NAS RUAS – Os Coletes Amarelos não se sentiram ofendidos, nem se incomodaram. Como já estava planejado, iniciaram ação massiva de desobediência civil na Avenida dos Champs-Elysées, um dia depois da data em que o Debate Nacional deveria ser concluído, dia 16 de março. Incendiaram até um banco. Acho justo registrar que fui o único a explicar adequadamente por quê.
E essa semana Macron revelou suas “conclusões” daqueles dois meses e meio de conversa fiada, que se resumem, essencialmente, à seguinte: “É reconfortante saber que sempre tive razão, desde o primeiro dia!” Claro que Macron contava com que a mídia se manteria focada na bobajada tecnocrática, e não dedicaria colunas inteiras à venda, em liquidação, dos aeroportos.
SURPRESA – Mas não contava com que deputados do partido de Macron se aliassem para o bem do país. Ou, de fato, para muitos, para o bem das respectivas campanhas de reeleição: a desnacionalização é tão impopular que ninguém pode sequer pronunciar o nome – sem ser imediatamente é atacado como vendilhão da pátria. Daí que falar mal de “privatização” – sobretudo se chamada de “desnacionalização” é garantia de atrair eleitores e votos.
Em resumo: é perfeitamente impossível acreditar no que diz Macron, que o único modo pelo qual o estado conseguirá 10 bilhões de euros para um “fundo de inovação industrial” é torrar os aeroportos de Paris (assim como as Loterias Francesas e a participação do estado francês na gigante Engie de energia).
RECORDANDO – A França já deu bilhões em cortes de impostos e isenções a empresas e negócios ao longo da Era da Austeridade [“Era do Arrocho”], sempre repetindo que o 1% investiria em fundos de inovação industrial que o próprio 1% proporia, e que não havia conexões com o Estado, nos programas de cortes.
Há também a evasão, que chega à casa de centenas de bilhões que o estado deixa de arrecadar… e que ninguém nunca mais verá, considerando que Macron quer cortar milhares de cargos no Ministério da Finança, o ministério cujo trabalho é arrecadar impostos.
Em resumo, a semana foi péssima para Macron: apenas 6% da França considerou um sucesso seu governo; e, pior que isso, os franceses absolutamente não engoliram a privatização que sua gangue de globalistas neoliberais amam acima de tudo.
SOCIALISMO? – Foi grande surpresa para mim, quando cheguei à França “socialista”, que já tivessem vendido todas as estradas do país. Hoje, quando um motorista paga 60 euros para dirigir de Paris a Marselha – só de ida! –, você quer pôr fogo na cabine de pedágio. Exatamente o que fizeram os Coletes Amarelos. Prestaram valioso serviço público.

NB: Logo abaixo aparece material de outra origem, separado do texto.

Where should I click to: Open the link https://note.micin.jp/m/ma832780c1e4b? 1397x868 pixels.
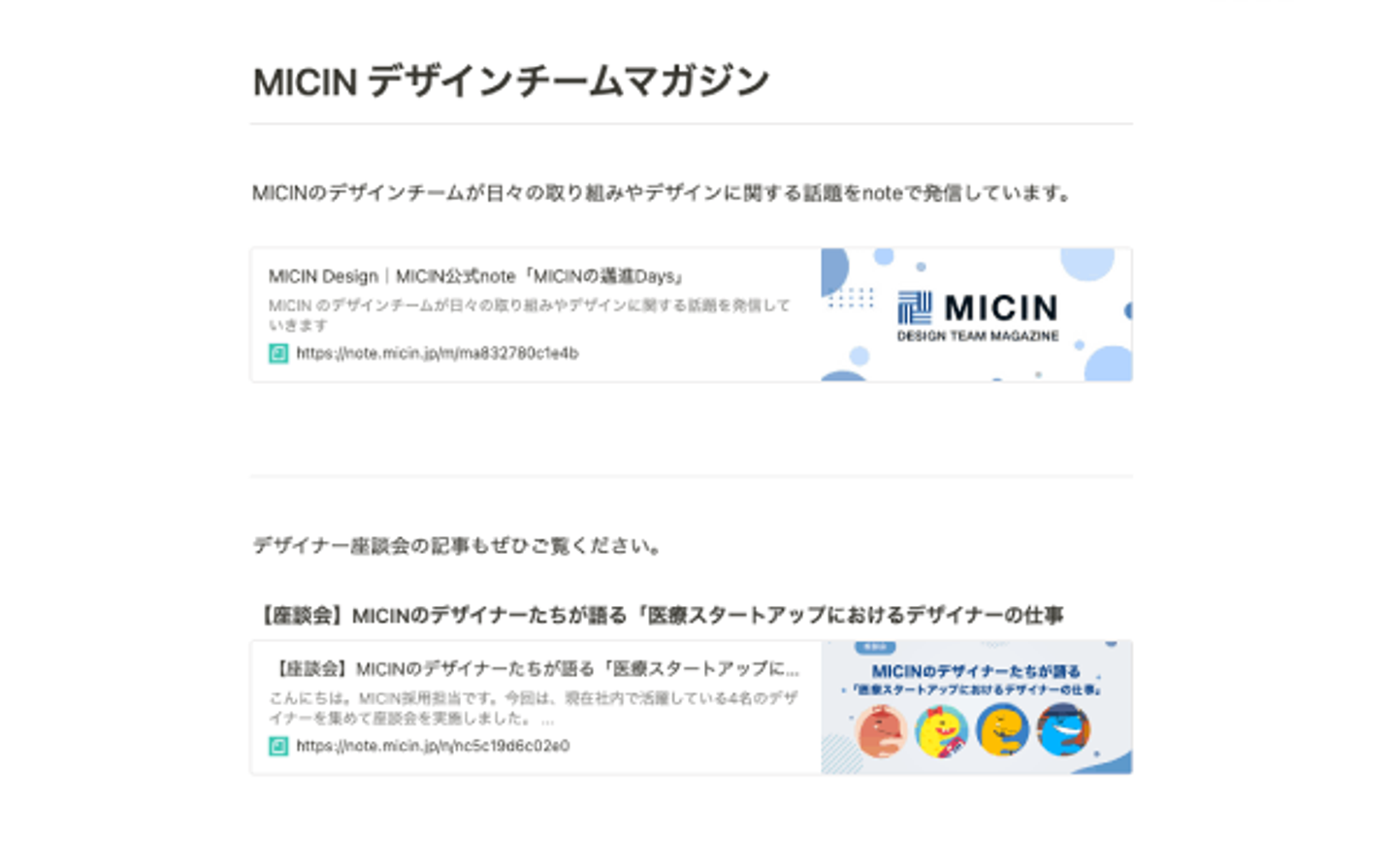click(x=438, y=354)
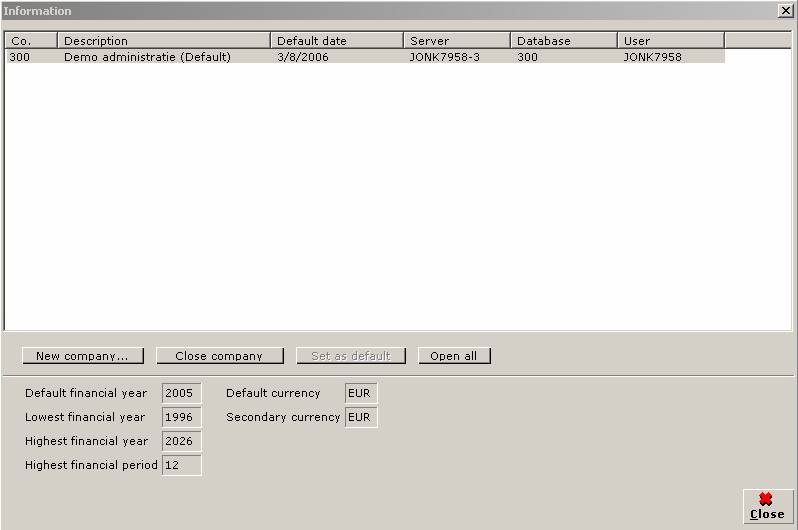Screen dimensions: 798x530
Task: Sort by the Co. column header
Action: coord(30,41)
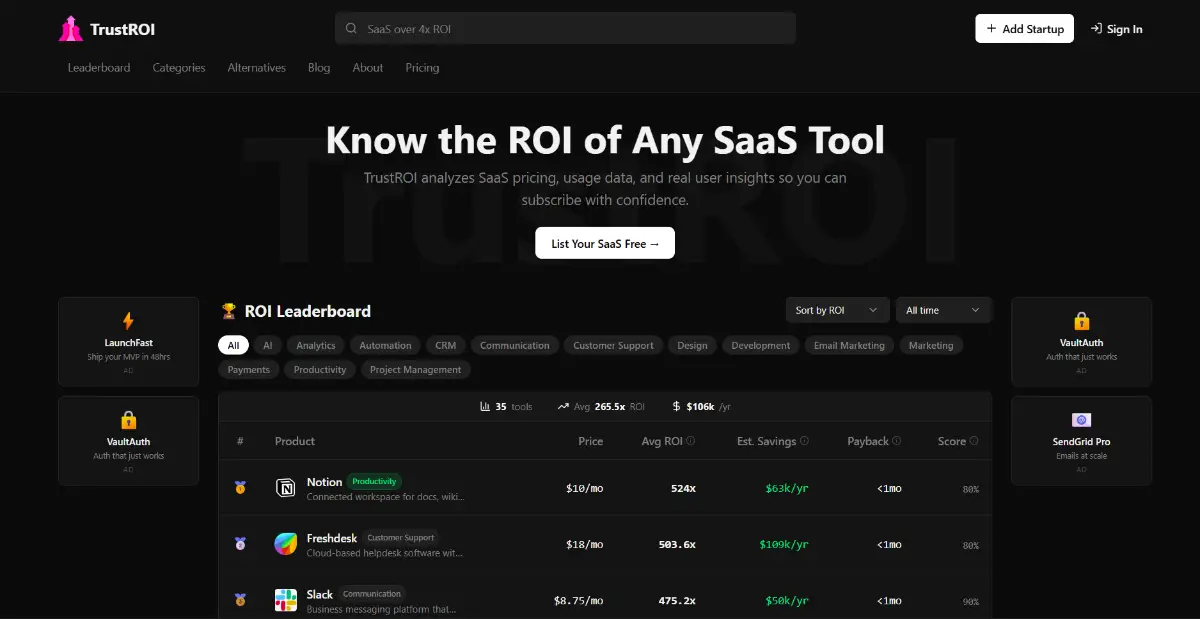This screenshot has width=1200, height=619.
Task: Click the Freshdesk rainbow logo icon
Action: click(286, 544)
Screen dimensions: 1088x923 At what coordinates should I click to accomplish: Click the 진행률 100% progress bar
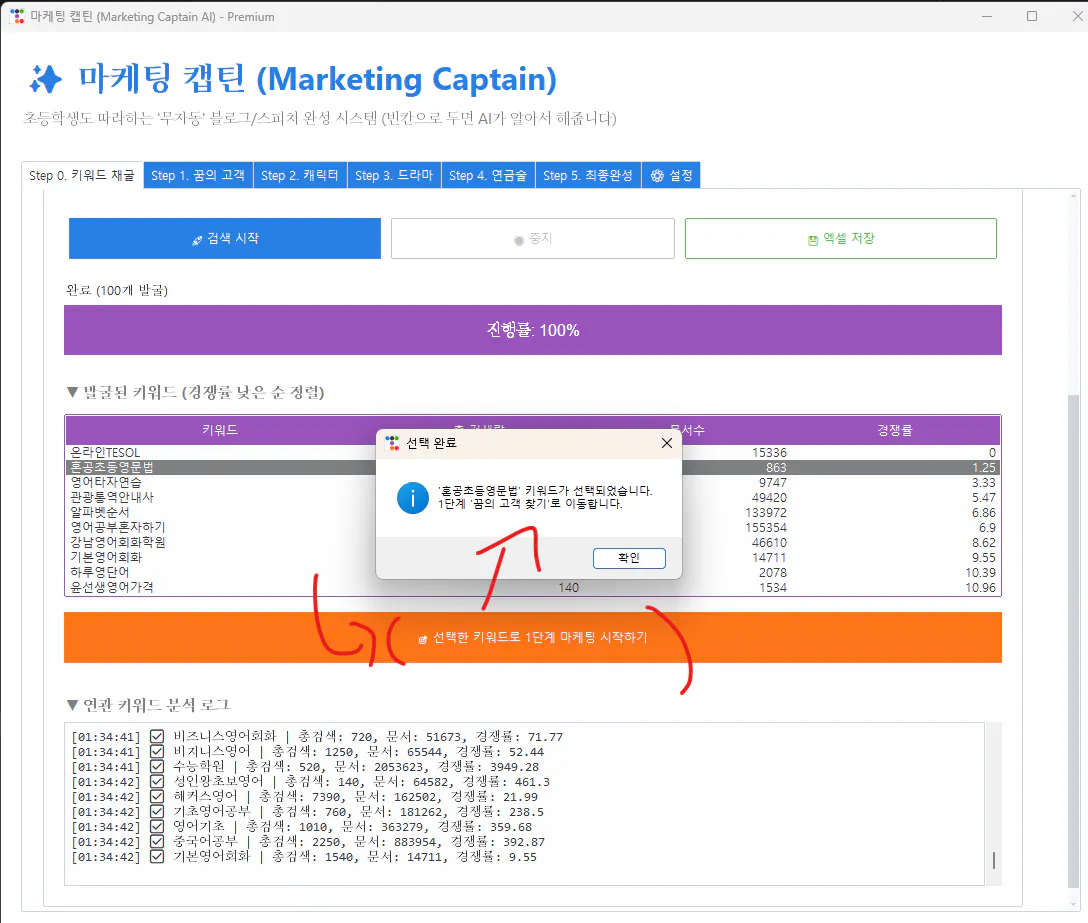[x=532, y=330]
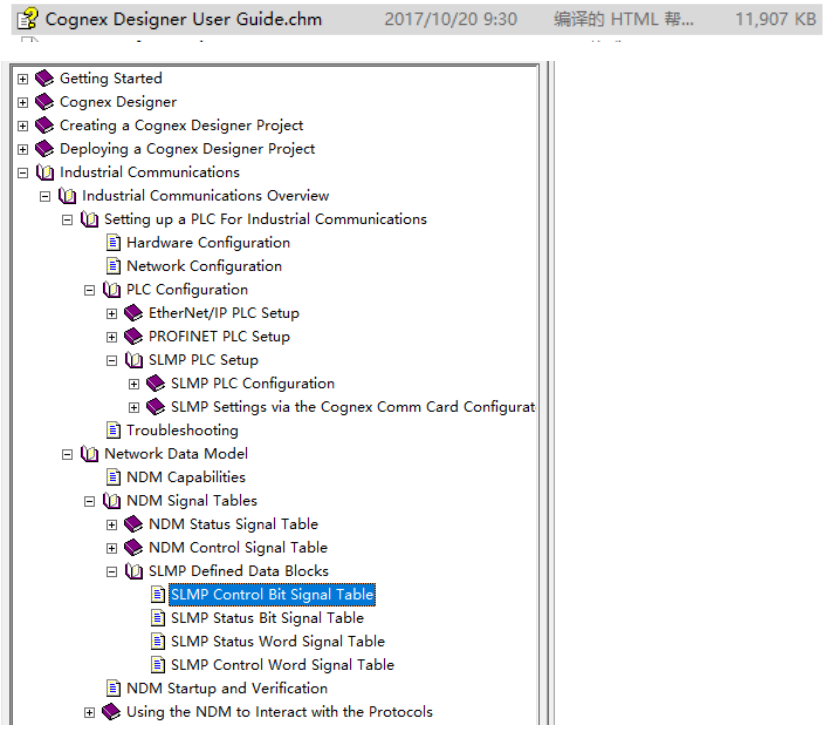Click the NDM Capabilities page icon

(114, 478)
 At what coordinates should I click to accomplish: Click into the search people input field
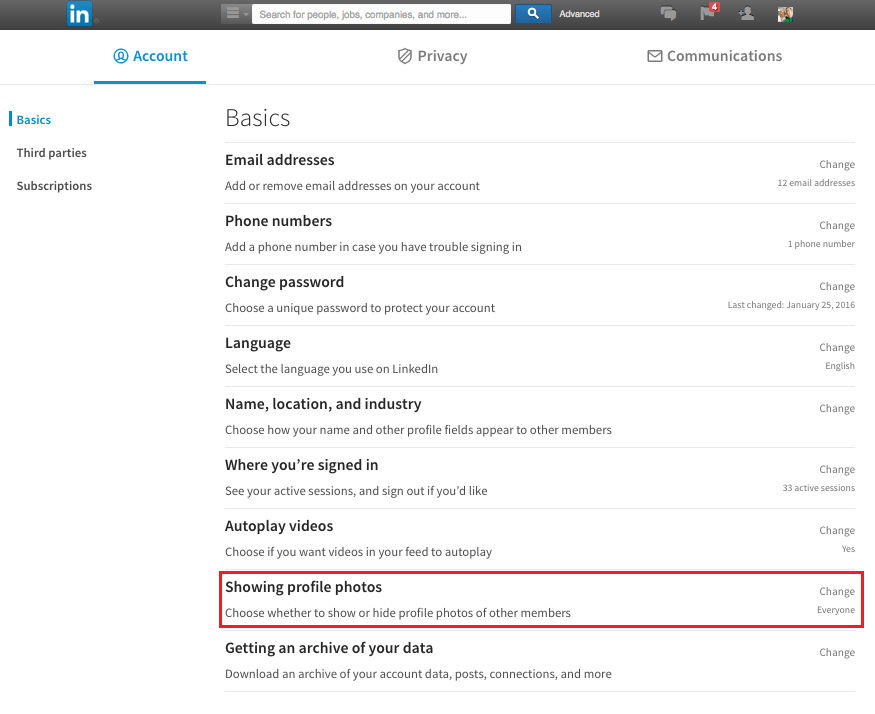[x=381, y=14]
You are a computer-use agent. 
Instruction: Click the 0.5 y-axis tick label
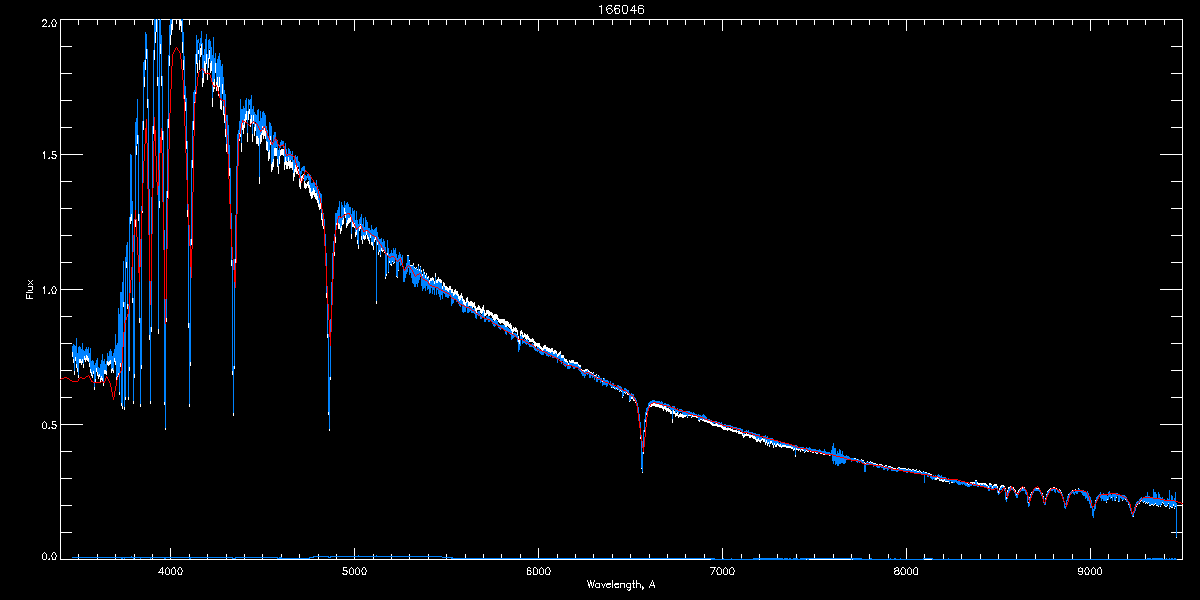coord(49,425)
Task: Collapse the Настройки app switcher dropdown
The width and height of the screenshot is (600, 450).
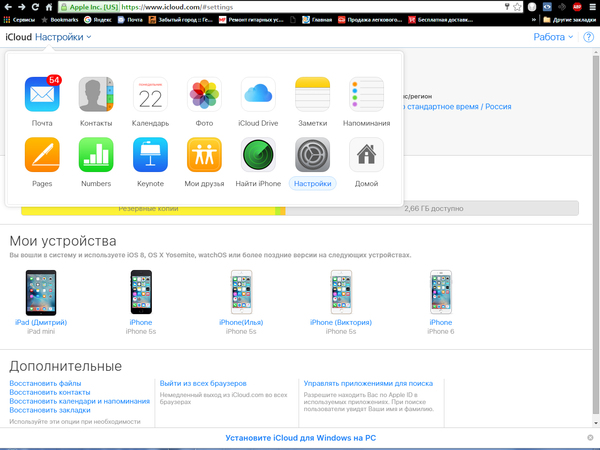Action: coord(62,37)
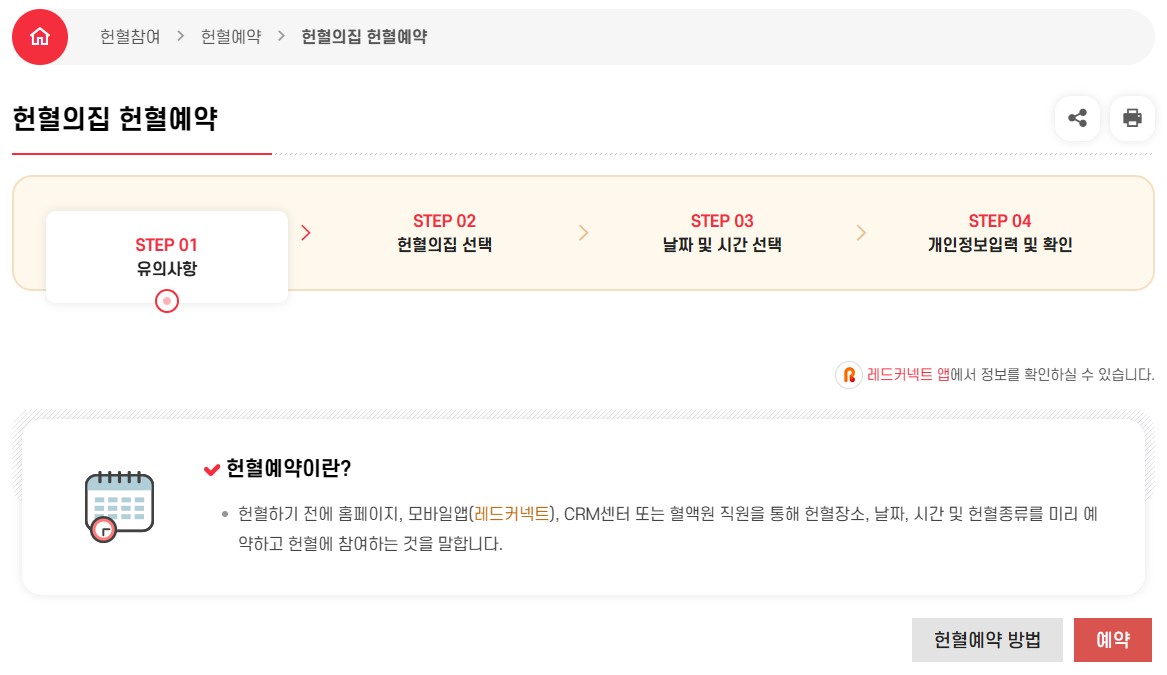Screen dimensions: 1167x675
Task: Expand the arrow between STEP 03 and STEP 04
Action: pos(861,233)
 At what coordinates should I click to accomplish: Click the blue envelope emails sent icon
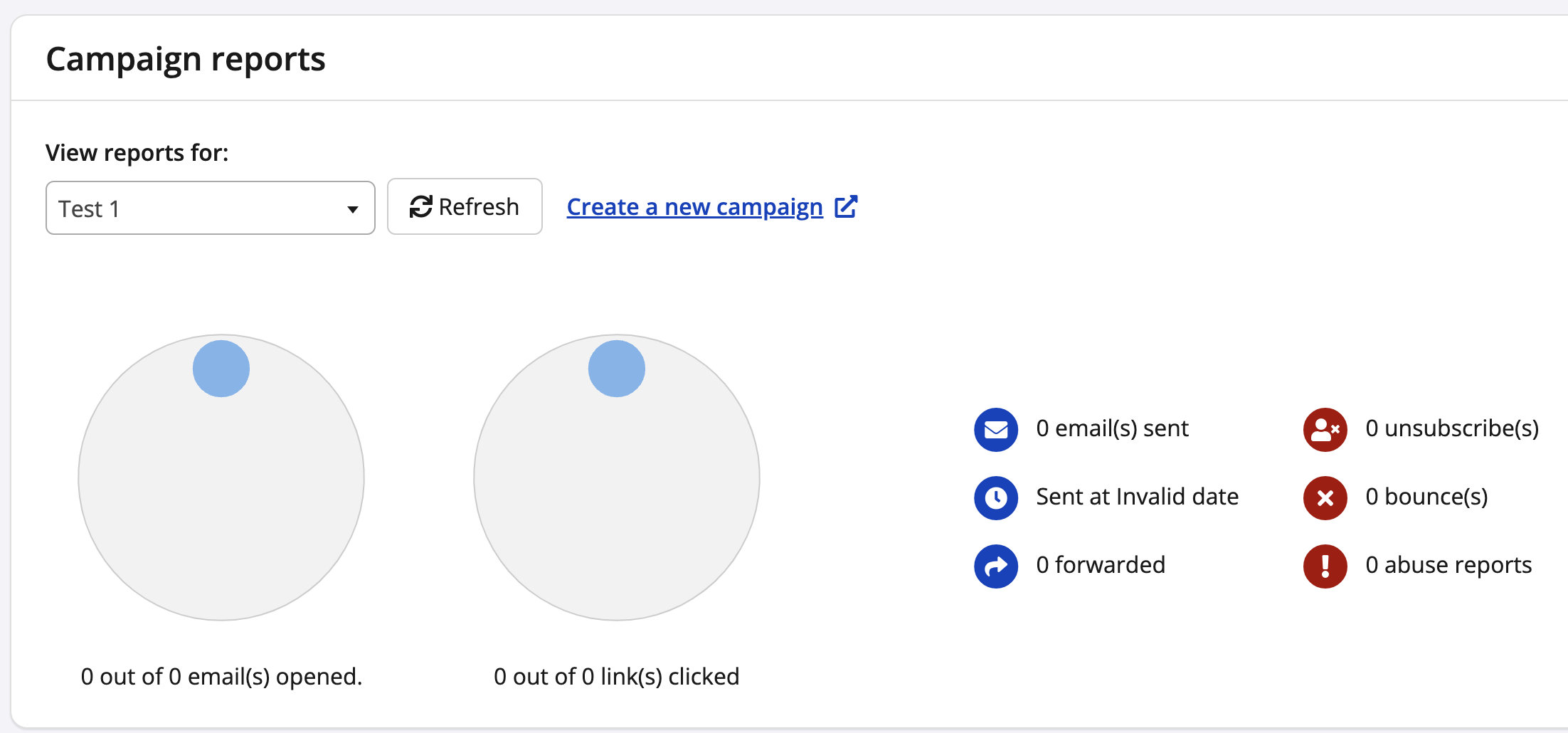tap(995, 429)
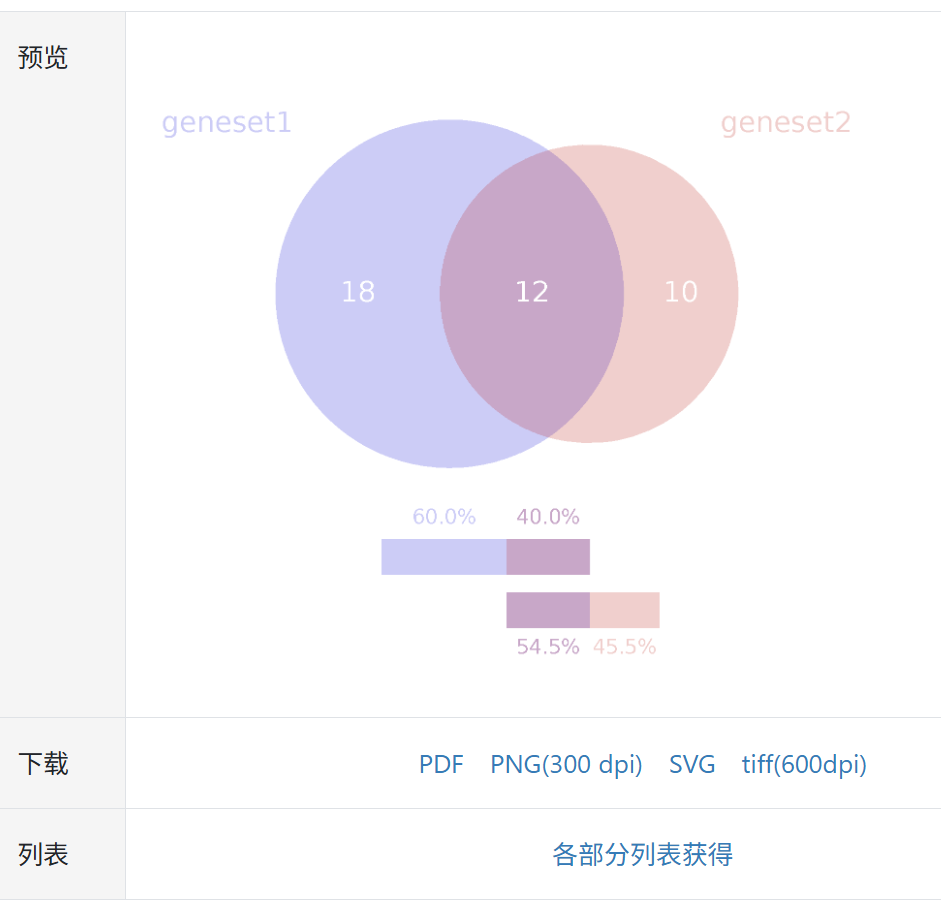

Desnacionalizar o aeroporto terá o mesmo efeito caríssimo para o francês médio. Terá o mesmo efeito que o Reino Unido conheceu depois que as ferrovias foram desnacionalizadas: um ticket em alta temporada é hoje cinco vezes mais caro que no continente, e todos os serviços pioraram, a viagem demora mais tempo, é menos segura e menos confortável. Nos EUA leem-se manchetes como essa do ano passado, de St. Louis: Privatização de Lambert (aeroporto) é desastre semelhante ao do estacionamento em Chicago.
A França deve agradecer aos seus valentes Coletes Amarelos – que conseguiram impedir (pelo menos por enquanto), que o povo francês perca um dos aeroportos mais movimentados do mundo. Com certeza é vitória tangível, que calará os detratores do movimento, o que obrigará que se façam mudanças na agenda da mídia liberal-democrata hegemônica, e que pode ajudar os demais cidadãos franceses a se tornarem politicamente mais lúcidos e ilustrados.